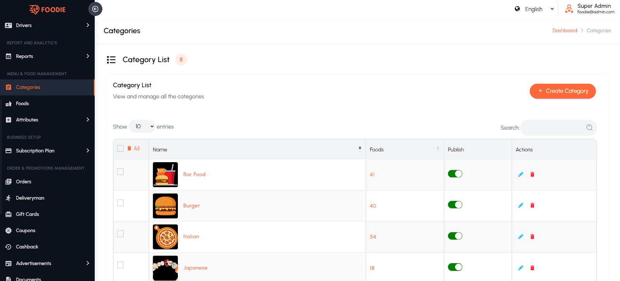Image resolution: width=620 pixels, height=281 pixels.
Task: Click the edit pencil icon for Bar Food
Action: [520, 175]
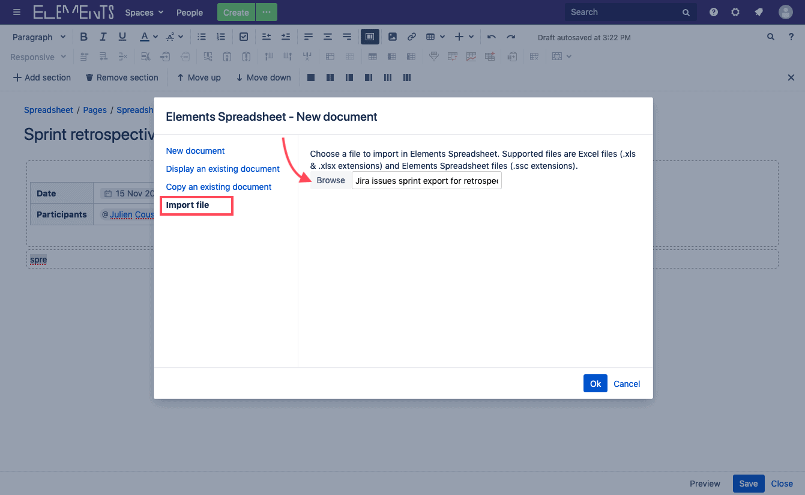Click the insert image icon
Screen dimensions: 805x495
tap(393, 37)
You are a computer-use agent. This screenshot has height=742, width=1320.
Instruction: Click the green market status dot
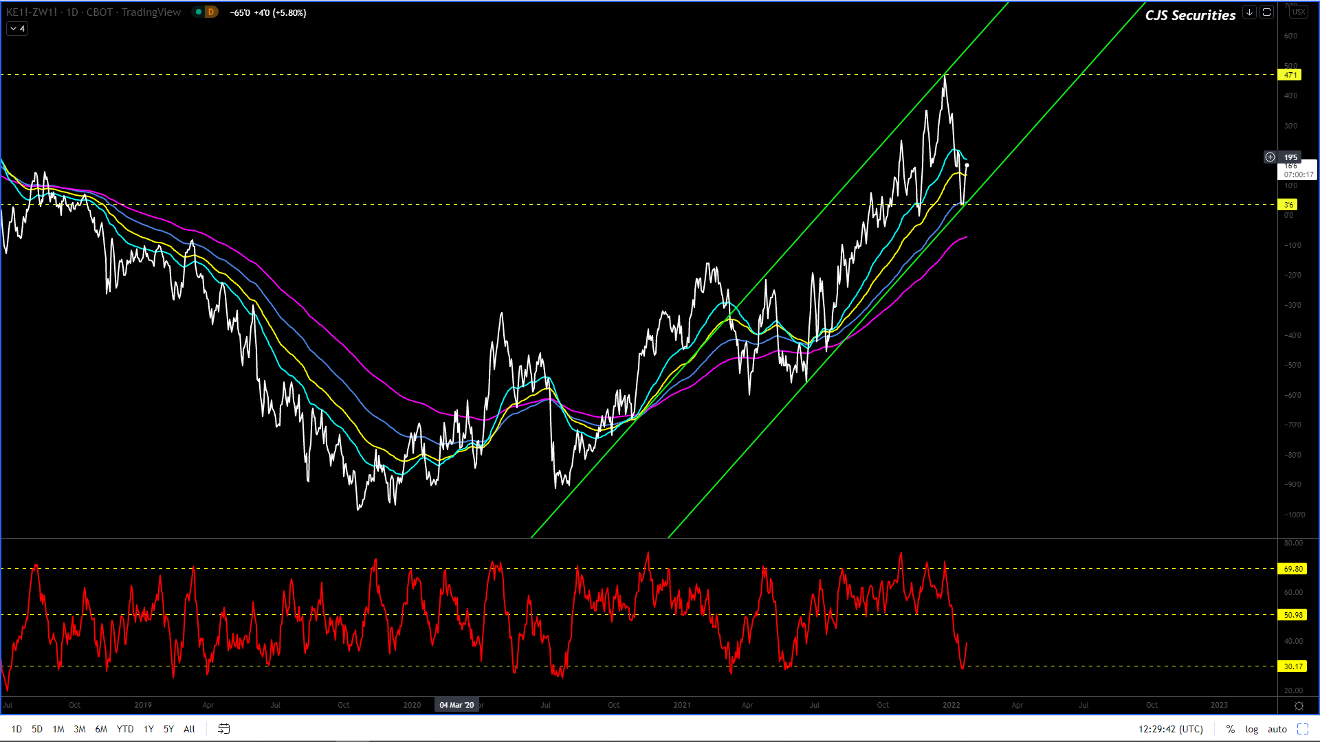(198, 12)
§
SET PROBLEM:
Please recast the rows above as a JSON list of strings with one string per line, skipping blank lines and leaving the pictures out.

OUTPUT OF THE EXERCISE:
[
  "Image resolution: width=620 pixels, height=281 pixels.",
  "Task: Click the edit pencil icon for Bar Food",
  "Action: [520, 175]",
  "Click the insert image icon",
  "Screen dimensions: 805x495",
  "tap(393, 37)",
  "You are a computer-use agent. This screenshot has height=742, width=1320.",
  "Instruction: Click the green market status dot",
  "(198, 12)"
]